■ Task objective:
Recast the items below as a numbered list, leaving out any blank lines.

■ Records shown:
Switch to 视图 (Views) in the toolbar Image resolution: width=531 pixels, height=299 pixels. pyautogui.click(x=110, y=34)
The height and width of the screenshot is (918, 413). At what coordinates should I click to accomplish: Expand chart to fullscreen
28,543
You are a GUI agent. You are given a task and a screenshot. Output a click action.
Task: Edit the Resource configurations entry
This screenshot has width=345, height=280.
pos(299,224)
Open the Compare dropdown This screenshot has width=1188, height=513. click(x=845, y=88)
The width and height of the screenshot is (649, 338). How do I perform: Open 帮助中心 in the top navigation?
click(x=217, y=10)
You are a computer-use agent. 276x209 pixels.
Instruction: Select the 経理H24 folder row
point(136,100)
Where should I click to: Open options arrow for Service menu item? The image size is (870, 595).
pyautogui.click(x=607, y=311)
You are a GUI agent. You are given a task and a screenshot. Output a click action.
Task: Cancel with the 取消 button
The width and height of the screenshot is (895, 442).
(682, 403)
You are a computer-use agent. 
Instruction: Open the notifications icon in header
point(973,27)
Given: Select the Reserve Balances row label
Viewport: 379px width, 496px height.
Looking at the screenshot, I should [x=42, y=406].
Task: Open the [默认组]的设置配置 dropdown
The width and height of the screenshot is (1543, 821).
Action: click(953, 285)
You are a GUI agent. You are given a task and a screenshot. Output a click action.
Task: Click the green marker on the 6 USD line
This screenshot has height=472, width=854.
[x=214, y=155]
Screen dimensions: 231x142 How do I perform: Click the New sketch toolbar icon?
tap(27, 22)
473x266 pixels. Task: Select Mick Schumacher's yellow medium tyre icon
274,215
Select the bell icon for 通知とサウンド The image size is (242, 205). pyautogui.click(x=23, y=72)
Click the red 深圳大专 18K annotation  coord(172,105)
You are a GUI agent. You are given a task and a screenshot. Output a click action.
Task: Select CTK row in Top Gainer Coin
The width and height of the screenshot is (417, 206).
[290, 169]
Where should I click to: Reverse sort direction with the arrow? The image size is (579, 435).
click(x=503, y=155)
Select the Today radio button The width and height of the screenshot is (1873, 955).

■ Task response:
1. Switch to 视图 (Views) in the toolbar Image resolution: width=531 pixels, height=299 pixels. pyautogui.click(x=110, y=34)
2. The height and width of the screenshot is (918, 413). At what coordinates should I click to accomplish: Expand chart to fullscreen
3. 28,543
4. You are a GUI agent. You are given a task and a screenshot. Output a click action.
5. Task: Edit the Resource configurations entry
6. This screenshot has width=345, height=280.
7. pos(299,224)
8. Open the Compare dropdown This screenshot has width=1188, height=513. click(x=845, y=88)
9. The width and height of the screenshot is (649, 338). How do I perform: Open 帮助中心 in the top navigation?
10. click(x=217, y=10)
11. You are a computer-use agent. 276x209 pixels.
12. Instruction: Select the 経理H24 folder row
13. point(136,100)
14. Where should I click to: Open options arrow for Service menu item? The image size is (870, 595).
15. pyautogui.click(x=607, y=311)
16. You are a GUI agent. You are given a task and a screenshot. Output a click action.
17. Task: Cancel with the 取消 button
18. The width and height of the screenshot is (895, 442).
19. (682, 403)
20. You are a computer-use agent. 
21. Instruction: Open the notifications icon in header
22. point(973,27)
23. Given: Select the Reserve Balances row label
24. Viewport: 379px width, 496px height.
25. Looking at the screenshot, I should [x=42, y=406].
26. Task: Open the [默认组]的设置配置 dropdown
27. The width and height of the screenshot is (1543, 821).
28. Action: click(953, 285)
29. You are a GUI agent. You are given a task and a screenshot. Output a click action.
30. Task: Click the green marker on the 6 USD line
31. This screenshot has height=472, width=854.
32. [x=214, y=155]
33. Screen dimensions: 231x142 How do I perform: Click the New sketch toolbar icon?
34. tap(27, 22)
35. 473x266 pixels. Task: Select Mick Schumacher's yellow medium tyre icon
36. 274,215
37. Select the bell icon for 通知とサウンド The image size is (242, 205). pyautogui.click(x=23, y=72)
38. Click the red 深圳大专 18K annotation  coord(172,105)
39. You are a GUI agent. You are given a task and a screenshot. Output a click action.
40. Task: Select CTK row in Top Gainer Coin
41. The width and height of the screenshot is (417, 206).
42. [290, 169]
43. Where should I click to: Reverse sort direction with the arrow? The image size is (579, 435).
44. click(x=503, y=155)
45. Select the Today radio button The width and height of the screenshot is (1873, 955).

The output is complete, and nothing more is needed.